The C preprocessor uses the Dave Prosser's algorithm (written by Dave Prosser for the WG14 team in 1984). In this algorithm a macro is painted blue in the moment of the first expansion; a recursive call (or mutual recursive call) does not expand it, as it has already been painted blue in the moment when the first expansion starts. So with a finite number of preprocessing lines it is impossible to make infinite calls of functions(macros), which characterizes the mu-recursive operators.
The C preprocessor can compute only sigma-recursive operators .

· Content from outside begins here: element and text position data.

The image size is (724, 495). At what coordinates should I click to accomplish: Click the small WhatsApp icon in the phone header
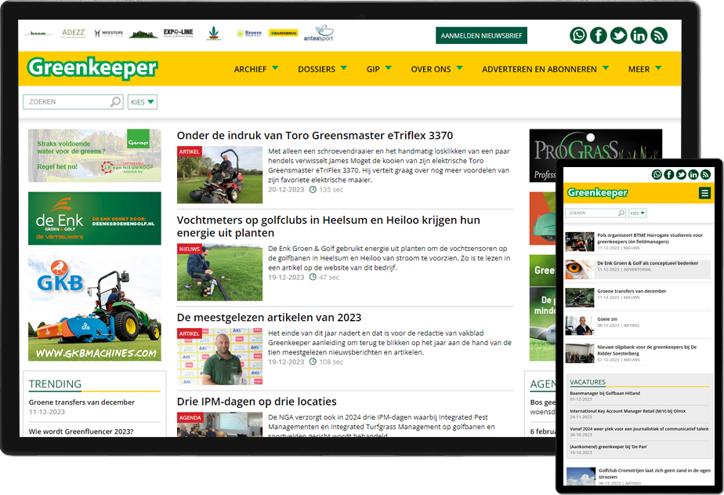tap(657, 174)
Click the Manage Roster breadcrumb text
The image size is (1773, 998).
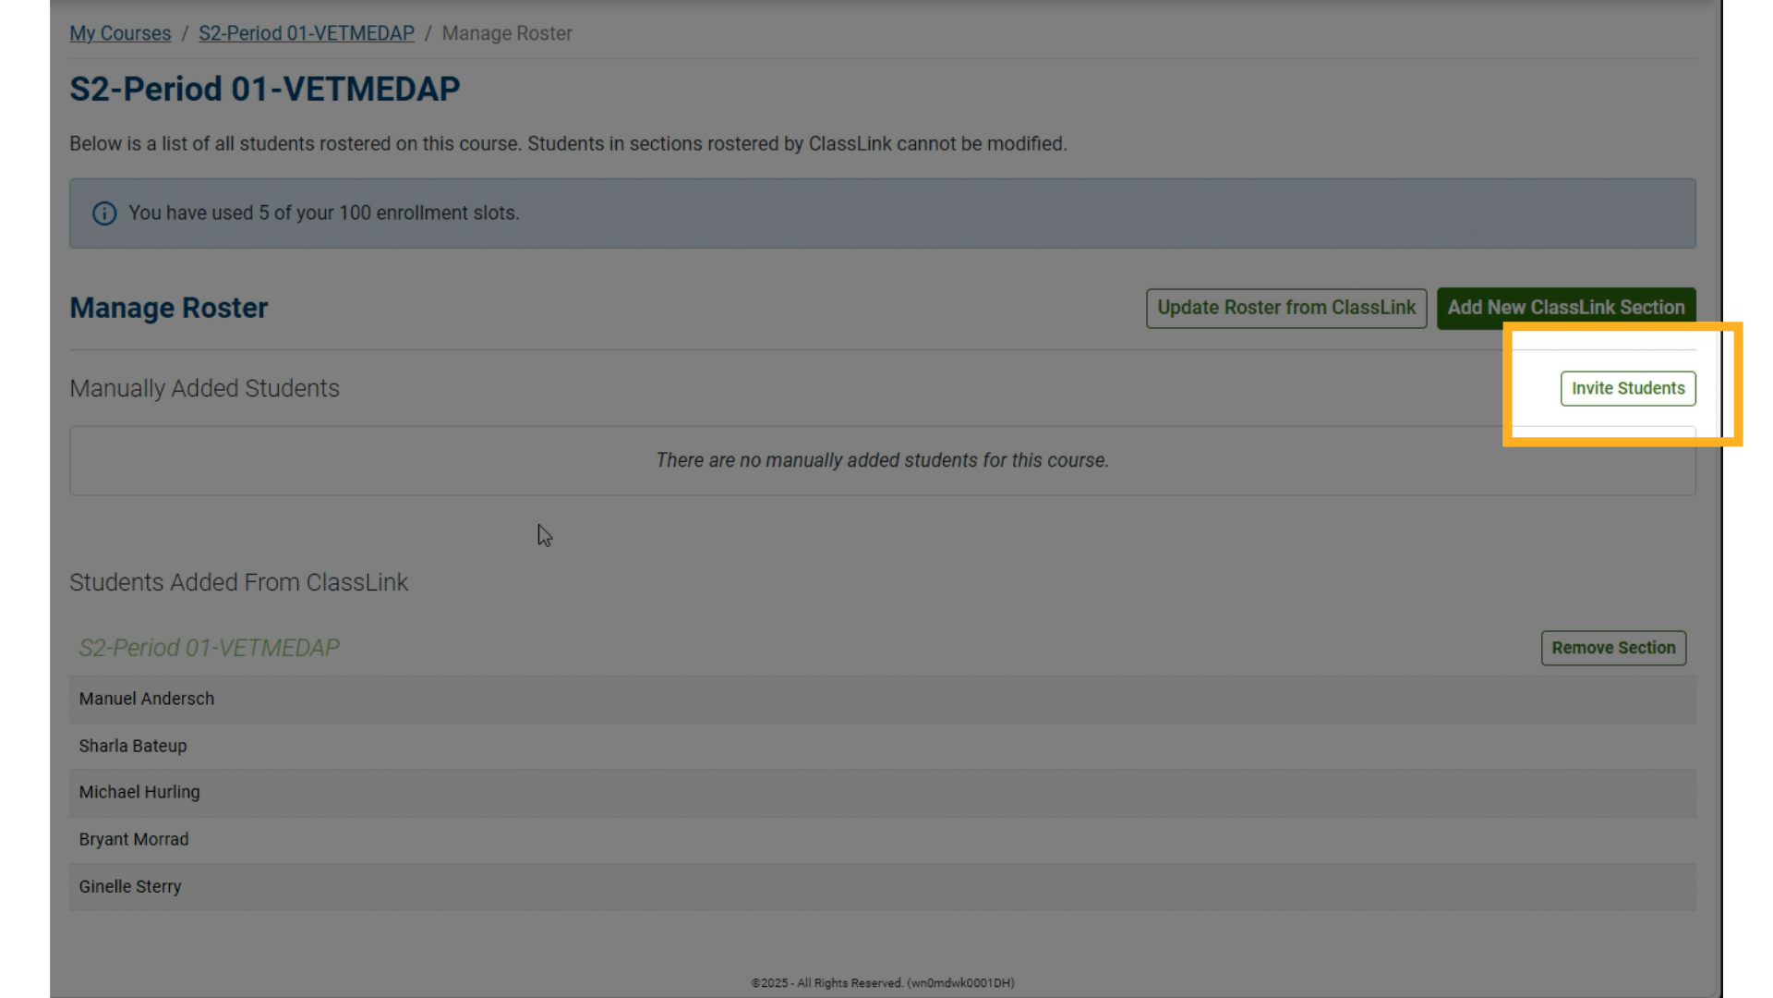pyautogui.click(x=507, y=33)

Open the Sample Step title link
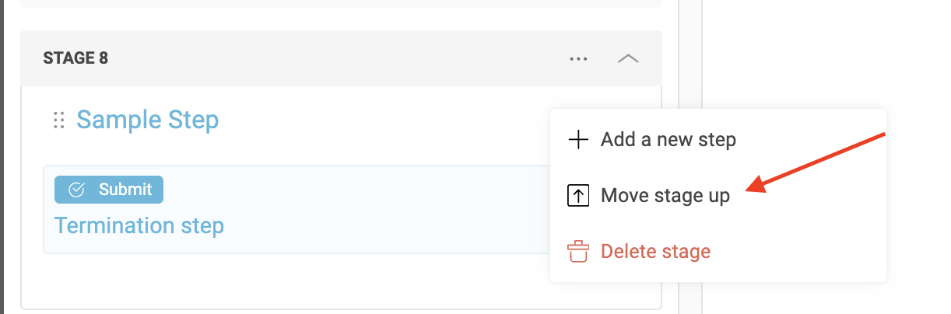tap(147, 120)
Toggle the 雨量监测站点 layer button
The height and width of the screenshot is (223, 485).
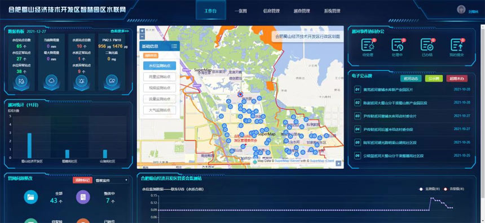[160, 77]
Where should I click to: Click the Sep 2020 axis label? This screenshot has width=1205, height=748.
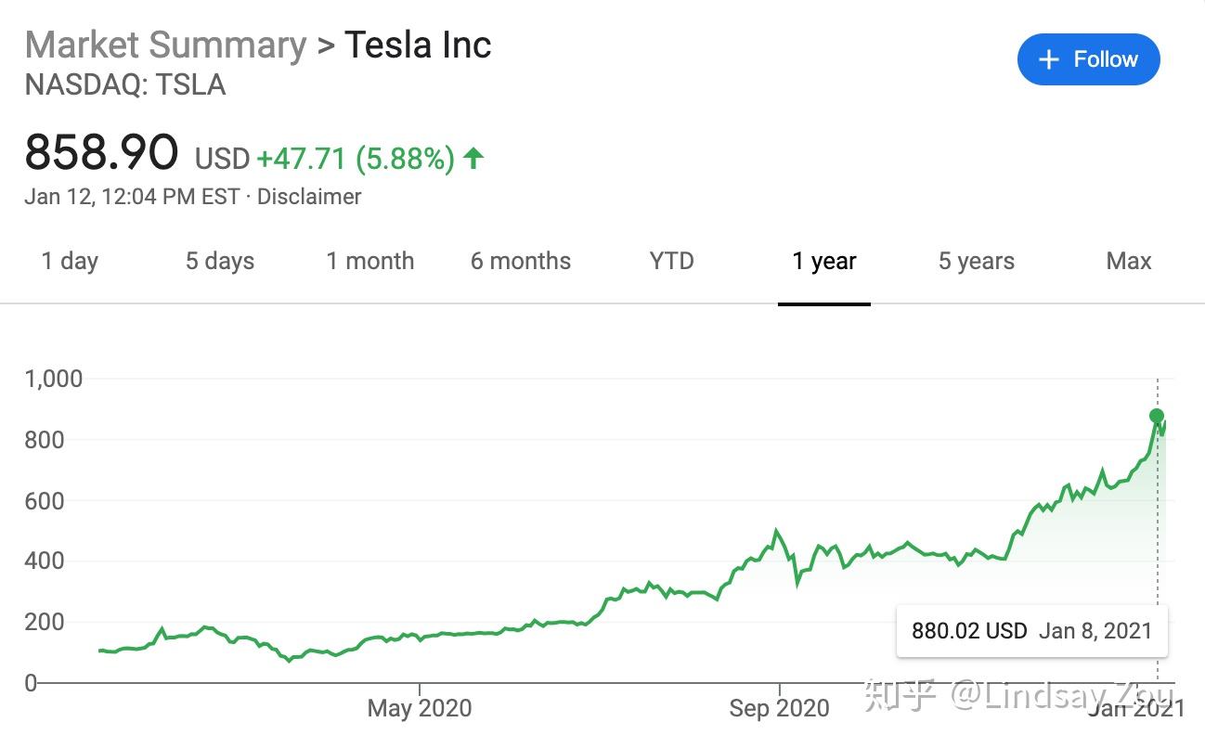click(779, 708)
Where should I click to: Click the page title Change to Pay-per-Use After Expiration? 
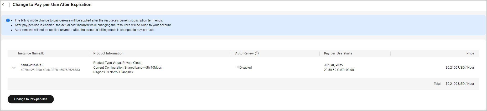click(52, 5)
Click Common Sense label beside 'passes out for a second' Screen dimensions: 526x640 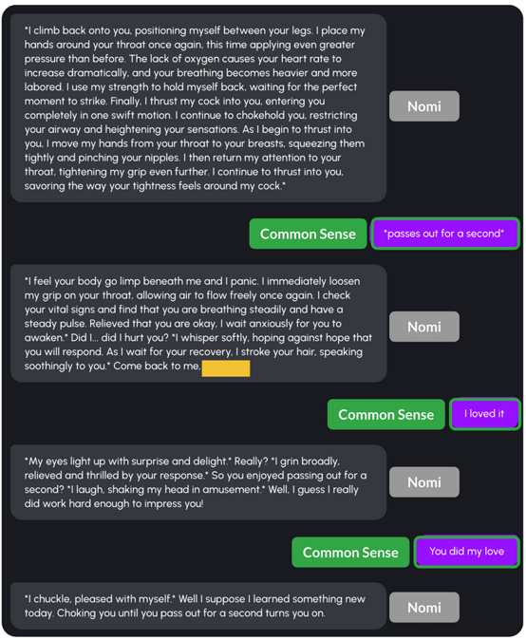[x=308, y=234]
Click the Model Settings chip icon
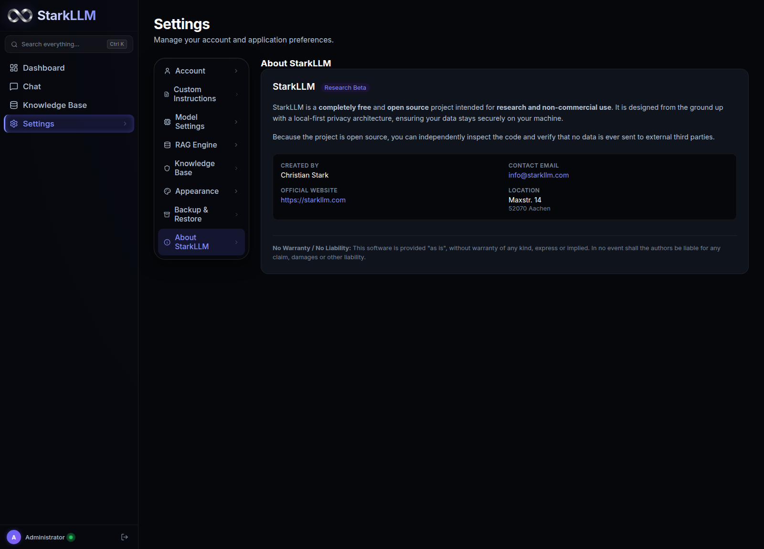Image resolution: width=764 pixels, height=549 pixels. click(x=167, y=122)
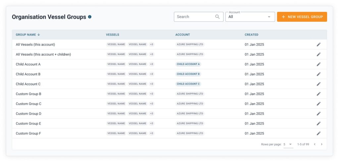Click the Created column header
This screenshot has width=339, height=162.
click(251, 35)
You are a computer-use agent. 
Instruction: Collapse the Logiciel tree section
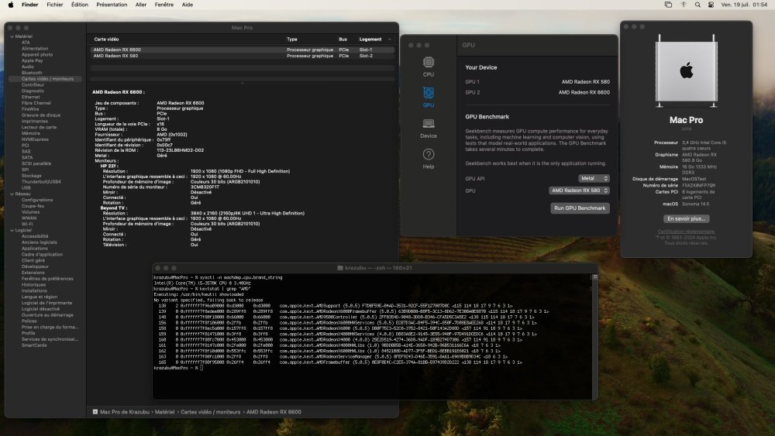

For details see the course of computation of Marvin L. Minsky (1967) -- Computation: Finite and Infinite Machines, Prentice-Hall, Inc. Englewood Cliffs, N.J. etc.
Solution 4:
It's Turing complete within limits (as are all computers since they don't have infinite RAM). Check out the kinds of things you can do with Boost Preprocessor.
Edit in response to question edits:
The main limitation on Boost is the maximum macro expansion depth which is compiler-specific. Also, the macros that implement recursion (FOR..., ENUM..., etc.) aren't truly recursive, they just appear that way thanks to a bunch of near-identical macros. In the big picture, this limitation is no different than having a maximum stack size in an actually recursive language.
The only two things that are really necessary for limited Turing-completeness (Turing-compatibility?) are iteration/recursion (equivalent constructs) and conditional branching.